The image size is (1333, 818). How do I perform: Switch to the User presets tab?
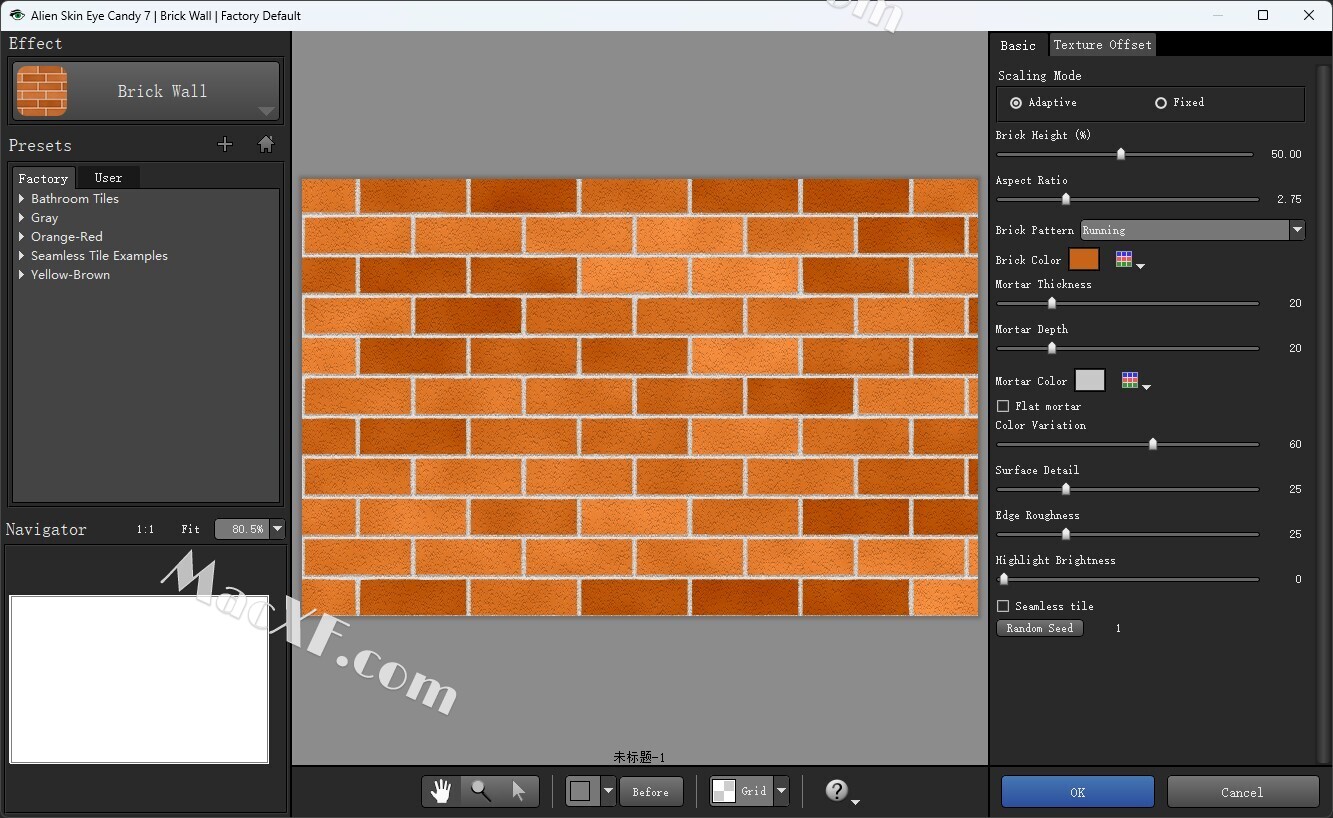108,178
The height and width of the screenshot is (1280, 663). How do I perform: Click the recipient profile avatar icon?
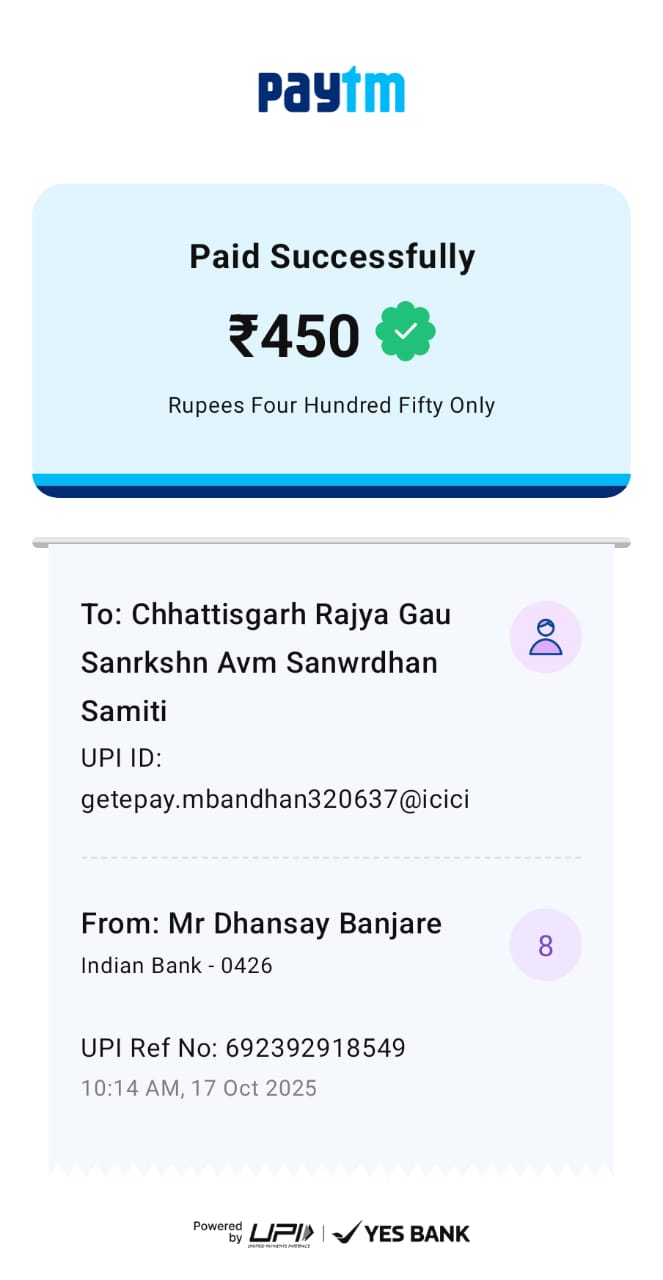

----

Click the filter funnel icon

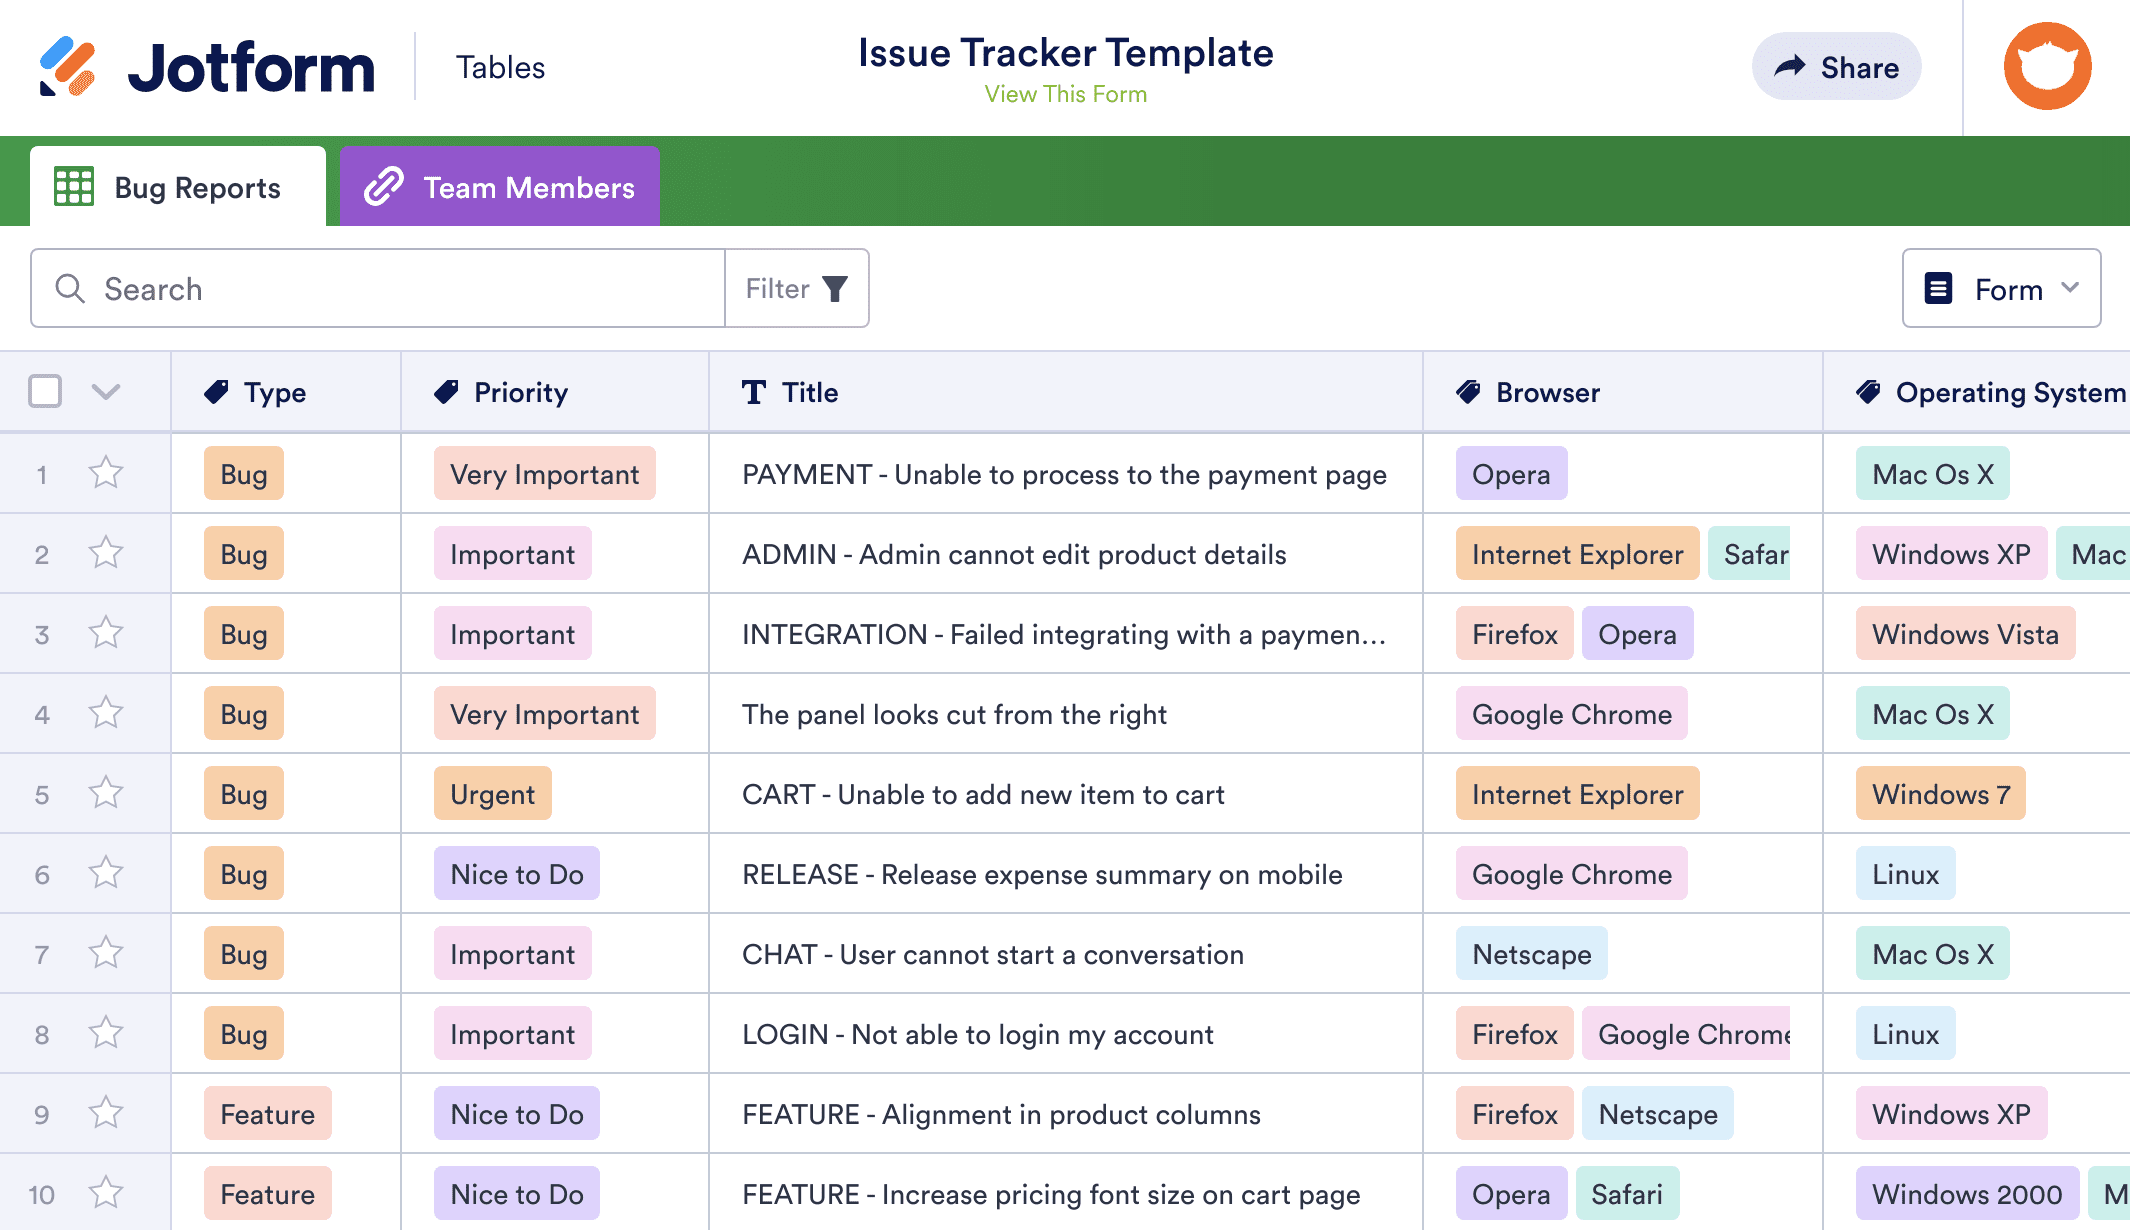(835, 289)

----

> [EXERCISE AIM] Of the records above, print only the lines from the one containing "The image size" through the one containing "The height and", inclusive and unaltered, leaving out pictures.

> [YOUR RESPONSE]
The image size is (1333, 818). How do I perform: Switch to the User presets tab?
108,178
The height and width of the screenshot is (1280, 663). How do I perform: Click the recipient profile avatar icon?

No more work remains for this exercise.